The Center of Attention
The most recent physics Nobel laureate who happened to be a woman, Andrea Ghez, was recognized because of her efforts in developing new telescope technology and techniques to explore the center of our Milky Way galaxy and provide evidence that it is home to a supermassive black hole. Using (probably) a lot of math I don't understand, they mapped the orbits of the stars closest to the center of the galaxy and observed a swirling effect, suggesting the presence of something invisible but massive that was causing that swirling. These days, in popular science communication and in science fiction, we take the supermassive black hole theory for granted and some even tout it as fact given the currently accepted theory, but it required decades of observation and calculation by dedicated scientists like Andrea Ghez, and this award was justly deserved and just a couple years after another woman won the physics Nobel Prize!
The Acceleration of Genetic Study
With the rarity of women winning science Nobel Prizes, it is even more rare for them to win solo, as many of them share their prizes which emphasizes the idea that science is a global collaboration after all. So it is noteworthy when two women are the only recipients of that year's chemistry prize, as Jennifer Doudna and Emmanuelle Charpentier were recognized for their discovery and characterization of CRISPR gene editing.
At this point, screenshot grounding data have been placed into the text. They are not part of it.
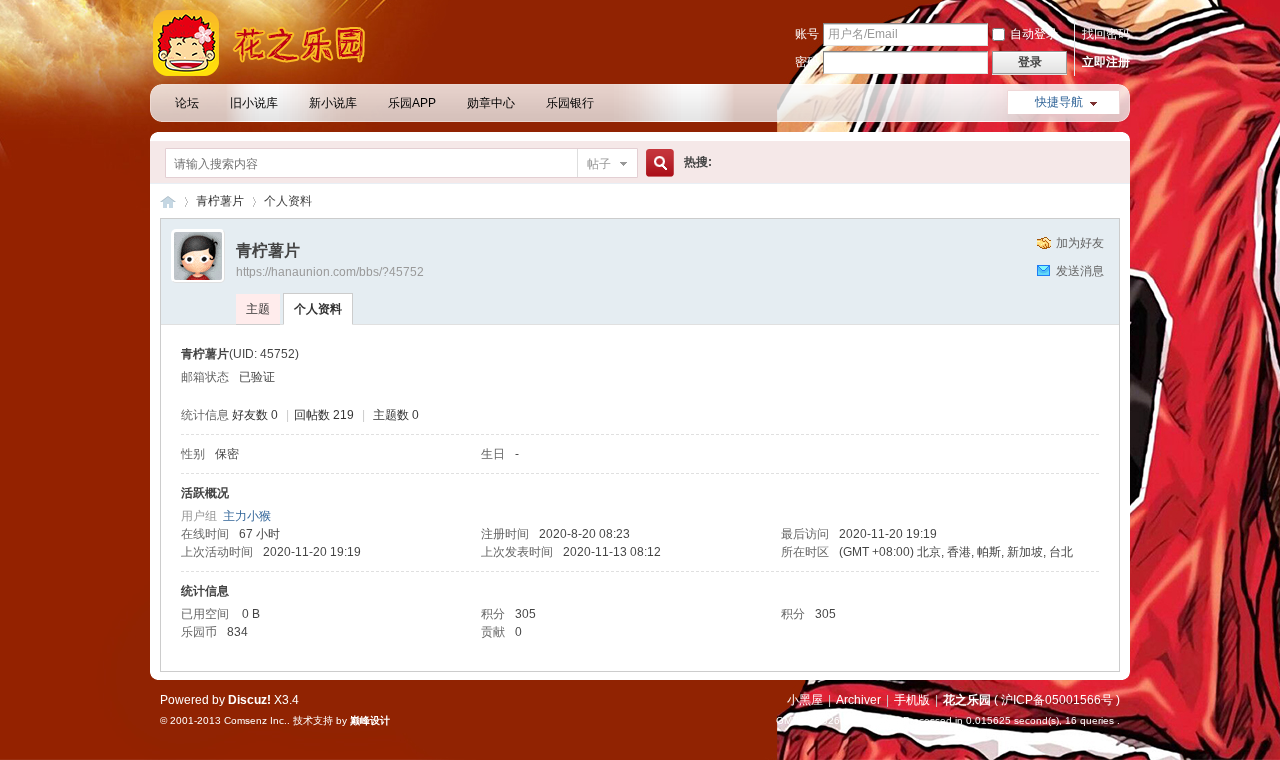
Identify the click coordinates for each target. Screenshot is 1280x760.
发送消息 (1080, 271)
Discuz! (249, 700)
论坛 (187, 103)
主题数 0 (396, 415)
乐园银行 (570, 103)
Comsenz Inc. (255, 720)
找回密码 (1106, 34)
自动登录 (1034, 34)
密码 (807, 62)
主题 (258, 309)
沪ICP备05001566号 (1057, 700)
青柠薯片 (220, 201)
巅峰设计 (370, 720)
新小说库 (333, 103)
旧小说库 (254, 103)
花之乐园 (168, 201)
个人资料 (318, 309)
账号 (807, 34)
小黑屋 (805, 700)
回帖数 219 (324, 415)
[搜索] (657, 163)
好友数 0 (255, 415)
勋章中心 (491, 103)
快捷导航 (1059, 102)
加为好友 (1080, 243)
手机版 (912, 700)
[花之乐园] (270, 72)
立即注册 (1106, 62)
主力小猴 (247, 516)
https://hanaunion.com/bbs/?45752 (330, 272)
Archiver (858, 700)
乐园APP (412, 103)
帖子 (599, 164)
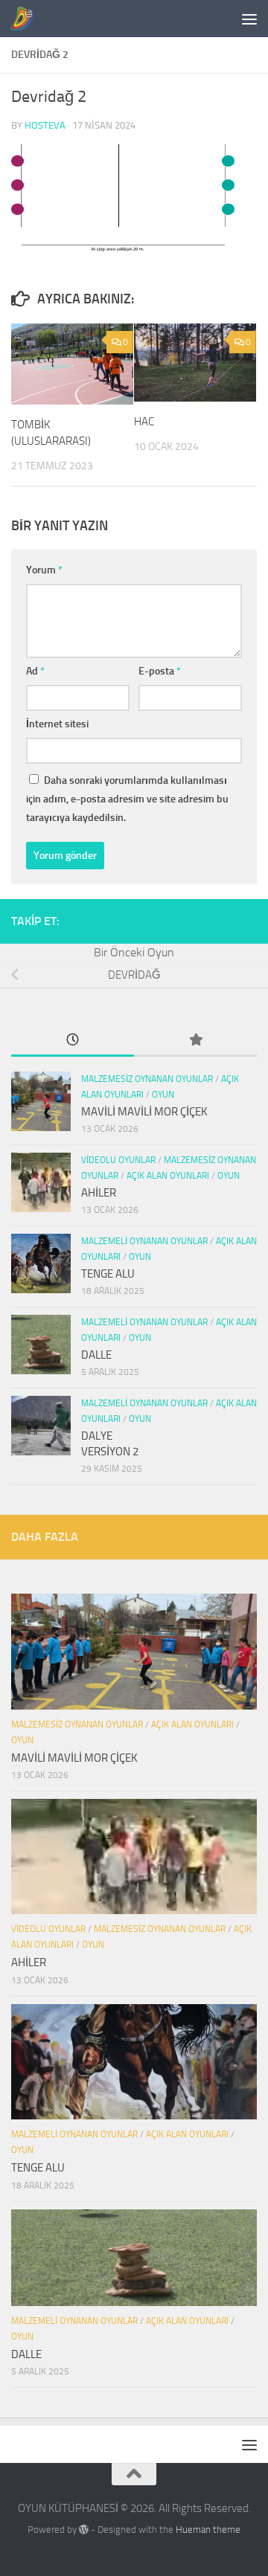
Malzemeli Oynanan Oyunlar (144, 1241)
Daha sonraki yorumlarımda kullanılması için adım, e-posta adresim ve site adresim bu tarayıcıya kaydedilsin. (127, 799)
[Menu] (249, 18)
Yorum (44, 570)
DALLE (96, 1355)
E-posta (159, 671)
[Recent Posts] (72, 1041)
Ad (35, 671)
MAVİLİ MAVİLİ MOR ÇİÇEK (144, 1111)
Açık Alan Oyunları (168, 1176)
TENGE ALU (108, 1274)
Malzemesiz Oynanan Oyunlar (147, 1079)
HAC (144, 421)
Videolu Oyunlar (118, 1160)
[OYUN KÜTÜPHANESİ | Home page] (25, 18)
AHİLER (98, 1193)
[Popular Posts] (195, 1041)
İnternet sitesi (57, 724)
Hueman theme (208, 2529)
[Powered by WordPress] (84, 2529)
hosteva (45, 125)
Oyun (163, 1094)
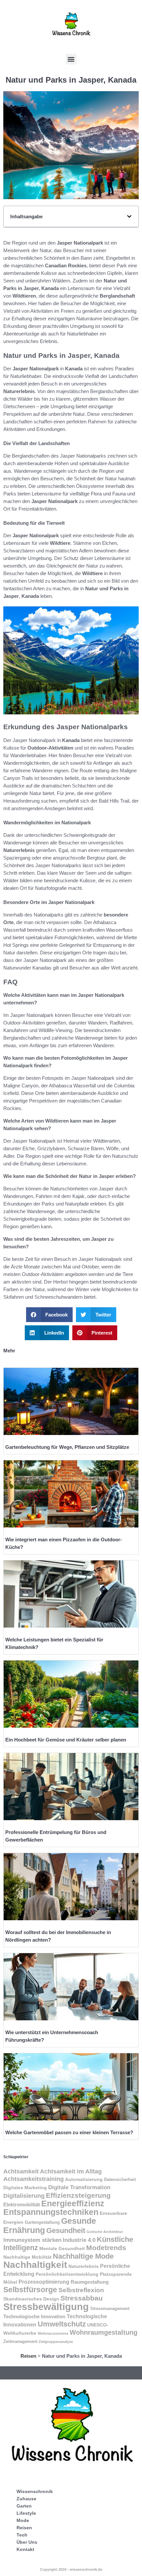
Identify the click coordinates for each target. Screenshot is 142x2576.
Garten (24, 2506)
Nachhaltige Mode (83, 2256)
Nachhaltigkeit (35, 2265)
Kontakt (25, 2549)
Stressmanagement (109, 2308)
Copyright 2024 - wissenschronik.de (71, 2569)
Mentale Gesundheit (62, 2248)
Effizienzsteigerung (78, 2195)
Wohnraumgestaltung (103, 2332)
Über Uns (27, 2542)
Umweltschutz (62, 2324)
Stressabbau (81, 2298)
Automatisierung (84, 2179)
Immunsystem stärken (32, 2240)
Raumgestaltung (90, 2282)
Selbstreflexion (81, 2290)
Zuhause (26, 2498)
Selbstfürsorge (30, 2289)
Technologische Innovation (34, 2316)
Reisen (28, 2356)
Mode (23, 2520)
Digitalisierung (24, 2195)
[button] (71, 59)
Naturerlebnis (83, 2266)
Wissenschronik (35, 2491)
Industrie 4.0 (79, 2240)
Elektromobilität (21, 2204)
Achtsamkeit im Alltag (71, 2171)
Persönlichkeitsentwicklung (67, 2274)
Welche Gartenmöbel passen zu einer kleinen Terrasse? (69, 2132)
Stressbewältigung (46, 2306)
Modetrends (106, 2247)
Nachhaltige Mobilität (27, 2257)
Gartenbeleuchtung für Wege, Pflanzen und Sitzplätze (67, 1447)
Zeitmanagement (20, 2341)
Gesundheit (65, 2230)
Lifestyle (26, 2513)
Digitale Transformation (79, 2187)
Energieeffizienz (72, 2203)
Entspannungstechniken (50, 2212)
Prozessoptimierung (43, 2282)
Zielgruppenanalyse (56, 2342)
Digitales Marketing (25, 2187)
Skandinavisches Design (31, 2298)
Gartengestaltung (42, 2222)
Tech (22, 2534)
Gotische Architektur (105, 2232)
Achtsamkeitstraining (33, 2179)
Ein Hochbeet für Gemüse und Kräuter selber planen (65, 1739)
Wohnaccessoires (53, 2333)
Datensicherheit (120, 2179)
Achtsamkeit (21, 2171)
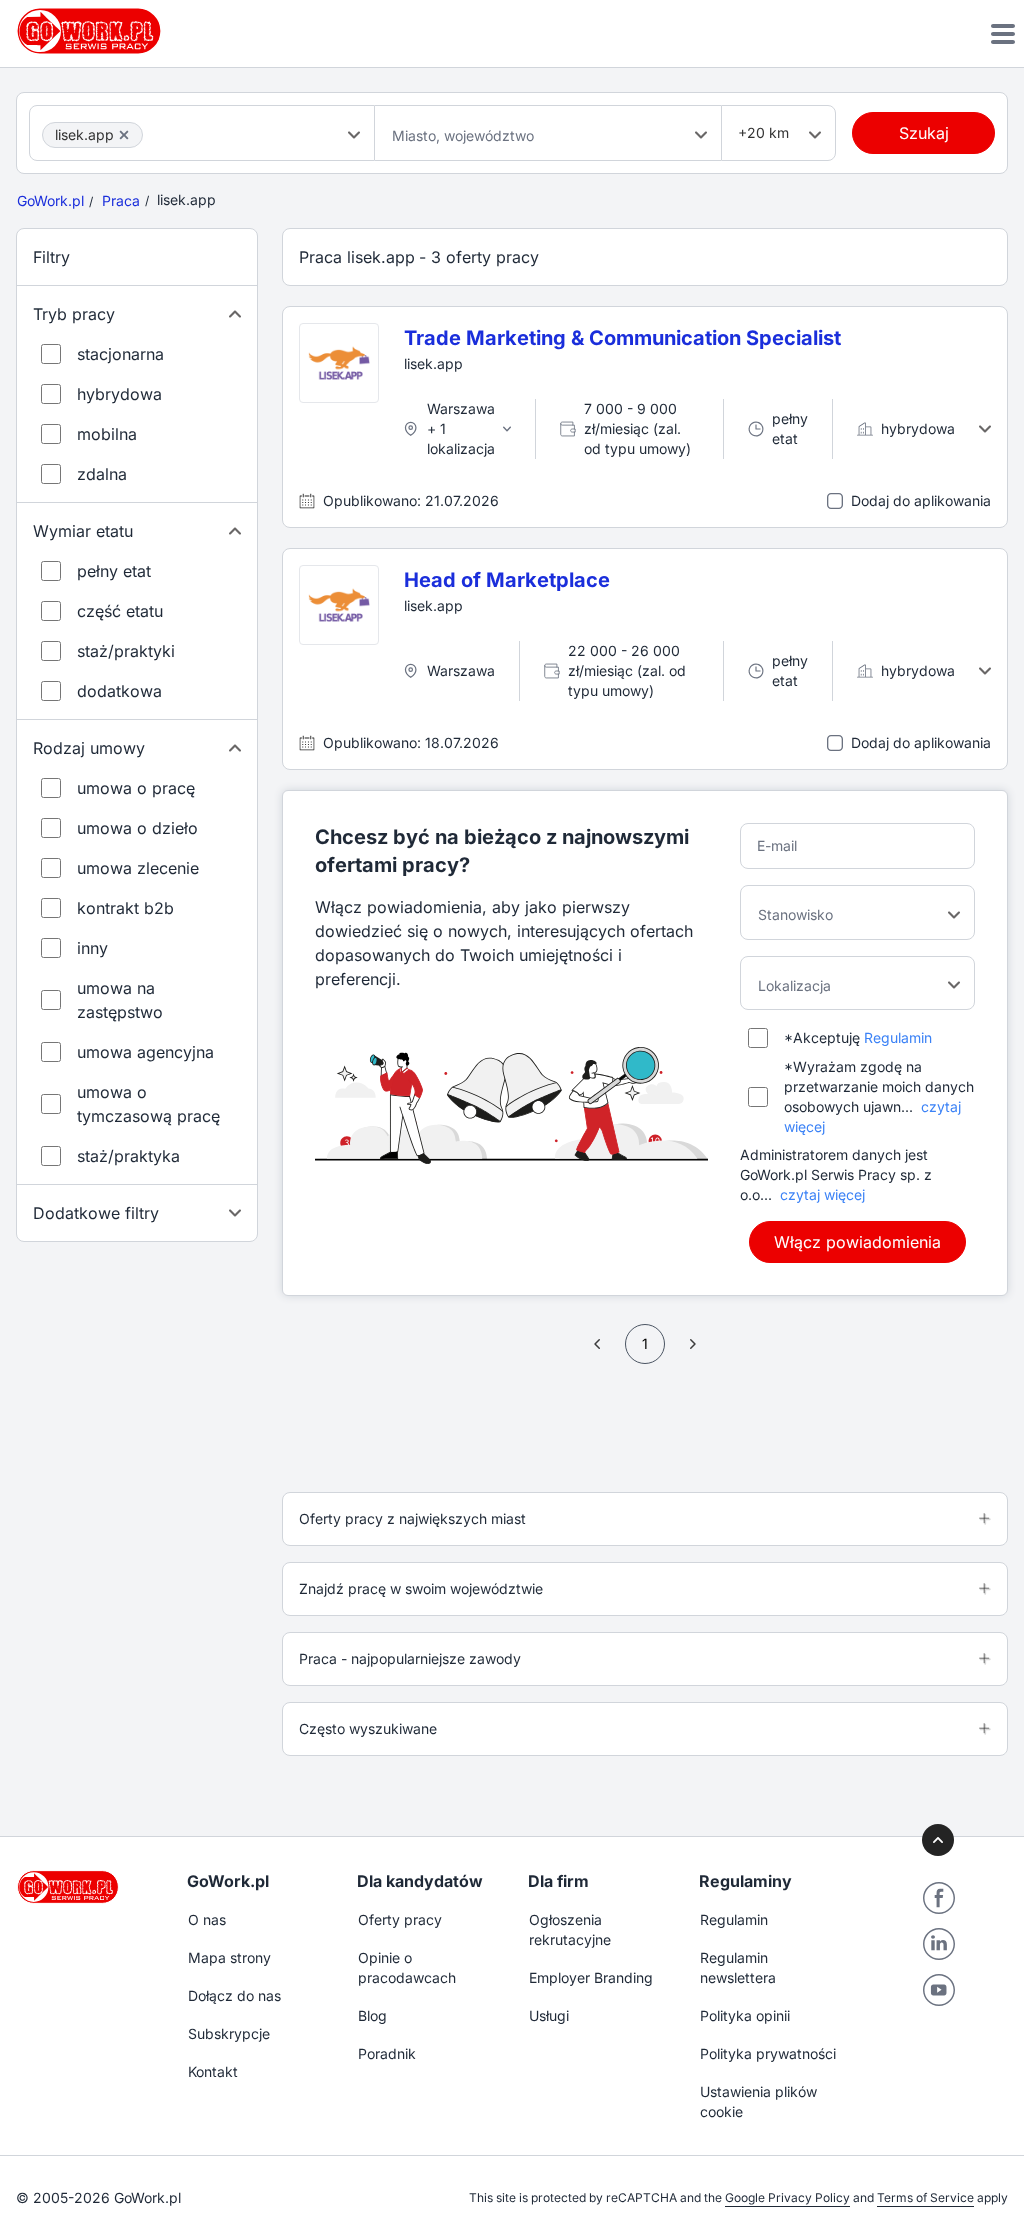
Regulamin (898, 1037)
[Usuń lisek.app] (124, 135)
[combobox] (202, 133)
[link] (598, 1344)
Now, over a decade since the first publications on the phenomenon, CRISPR has accelerated genetic research and the hopes that one day, the technology can be refined enough for targeted gene therapy the likes of which we might only have dreamed about or seen on Star Trek. The fact that these brilliant women were awarded so soon after their discovery shows how impactful it was for not just science, but for all of society.
A Lesson in Perseverance
I first learned about transposons in college and it helped explain why, for example, so many common folds and motifs like the immunoglobulin fold or the Src-homology 2 domain were repeated over and over in evolution. When you dig into the history behind transposable elements, you get to read about the life and efforts of Barbara McClintock, who won the Nobel Prize in physiology or medicine decades after her initial proposals and characterizations of mobile genetic elements. Imagine making your first discoveries in the 1940s and showing mounting evidence for your proposal through the 1950s, but then being shouted down by your contemporaries and then discouraged from continuing to publish. It turns out that McClintock was just light years ahead of everyone else, as her work was corroborated in the ensuing decades and she was ultimately recognized as the true pioneer of the field by later researchers, culminating in the Nobel Prize, and becoming the first woman to win the physiology or medicine award solo.
Always Moving Forward
We still have a long way to go to achieve true gender equality, but as I look at the accomplishments of many of my female mentors, classmates, and associates, I see excellent examples of what dedication, ingenuity, and opportunities will do to cultivate a great mind. The women in our history and the women we work with now show the next generation of girls that STEM is a viable option. With support from all of us, we can encourage young girls to pursue their passions without feeling the limitations that society can put on women as we transition to a more accepting and accessible future.